With the number of veterans needing long-term care in dementia units rising, it’s often a race between staff understanding the disease and the increasing amount of persons needing that understanding.
Amie Dorney understands all too well. In her four years as a certified therapeutic-recreation specialist at the Wilkes-Barre VA Medical Center in Wilkes-Barre, PA, she’s noticed patterns in the behavior of patients—patterns that are often misinterpreted. “Some might categorize wandering, aggression, agitation and hoarding as negative behaviors, but they are normal for those with dementia...staff need to understand what dementia is and how to deal with patients who have it, so that we can give our veterans the best care possible for the time they are living with us.”

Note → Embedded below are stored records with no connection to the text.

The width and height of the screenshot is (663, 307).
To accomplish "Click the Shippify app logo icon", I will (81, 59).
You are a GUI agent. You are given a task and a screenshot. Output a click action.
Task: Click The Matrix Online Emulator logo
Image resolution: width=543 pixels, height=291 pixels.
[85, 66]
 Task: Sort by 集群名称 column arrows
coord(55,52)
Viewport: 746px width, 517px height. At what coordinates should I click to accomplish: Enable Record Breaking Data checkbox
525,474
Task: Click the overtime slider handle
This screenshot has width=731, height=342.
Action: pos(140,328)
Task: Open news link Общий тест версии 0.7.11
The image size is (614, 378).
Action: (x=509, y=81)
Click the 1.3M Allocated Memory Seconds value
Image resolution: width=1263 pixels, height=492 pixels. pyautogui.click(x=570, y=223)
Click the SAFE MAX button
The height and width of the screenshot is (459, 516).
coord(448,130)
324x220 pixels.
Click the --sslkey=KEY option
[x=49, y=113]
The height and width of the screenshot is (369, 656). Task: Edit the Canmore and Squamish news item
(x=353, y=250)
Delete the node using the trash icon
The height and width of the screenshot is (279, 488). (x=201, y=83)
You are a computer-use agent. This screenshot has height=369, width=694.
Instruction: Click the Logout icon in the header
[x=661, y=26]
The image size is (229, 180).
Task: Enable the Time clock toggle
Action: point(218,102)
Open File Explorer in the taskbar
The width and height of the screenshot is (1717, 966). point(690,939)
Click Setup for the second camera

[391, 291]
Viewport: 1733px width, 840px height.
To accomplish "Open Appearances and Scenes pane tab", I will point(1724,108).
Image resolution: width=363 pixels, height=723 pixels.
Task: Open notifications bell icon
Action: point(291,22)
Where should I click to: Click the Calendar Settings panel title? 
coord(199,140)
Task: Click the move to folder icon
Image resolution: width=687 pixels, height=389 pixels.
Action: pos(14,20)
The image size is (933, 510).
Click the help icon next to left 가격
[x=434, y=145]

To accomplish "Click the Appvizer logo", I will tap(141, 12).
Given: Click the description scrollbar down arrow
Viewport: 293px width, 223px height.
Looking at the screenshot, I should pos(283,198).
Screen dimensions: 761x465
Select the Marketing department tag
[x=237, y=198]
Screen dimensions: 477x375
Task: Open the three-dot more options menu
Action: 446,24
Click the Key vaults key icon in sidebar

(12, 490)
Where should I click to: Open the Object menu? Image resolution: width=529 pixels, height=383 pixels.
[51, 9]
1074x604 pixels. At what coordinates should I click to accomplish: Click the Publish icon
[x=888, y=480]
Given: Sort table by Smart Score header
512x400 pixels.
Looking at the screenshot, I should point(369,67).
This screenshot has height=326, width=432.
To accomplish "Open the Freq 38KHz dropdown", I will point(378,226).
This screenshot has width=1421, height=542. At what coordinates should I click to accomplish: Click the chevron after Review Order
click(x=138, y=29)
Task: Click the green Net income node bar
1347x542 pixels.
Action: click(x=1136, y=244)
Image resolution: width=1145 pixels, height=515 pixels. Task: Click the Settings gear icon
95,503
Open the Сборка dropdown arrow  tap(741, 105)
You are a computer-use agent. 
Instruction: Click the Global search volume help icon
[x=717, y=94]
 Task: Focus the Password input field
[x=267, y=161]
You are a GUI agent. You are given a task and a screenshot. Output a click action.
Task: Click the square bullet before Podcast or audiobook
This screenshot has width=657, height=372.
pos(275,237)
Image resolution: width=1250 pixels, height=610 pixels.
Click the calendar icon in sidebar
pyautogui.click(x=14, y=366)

Dorney turned to Dementia Care Specialists (DCS) for help. The program’s on-site train-the-trainer course builds a solid foundation of disease awareness and therapeutic structure for all staff members. Incorporating the Allen Cognitive Model, the DCS program hones in on patients’ remaining abilities instead of their deficits, teaching staff to minimize negative behavior, and enhance communication and support.
Dementia Capable Care training reaches past the VA Medical Center, too. Dorney hopes that “discussion about the program will create interest beyond the hospital, ultimately drawing in social workers, therapists and providers of in-home care to veterans and others in the community.”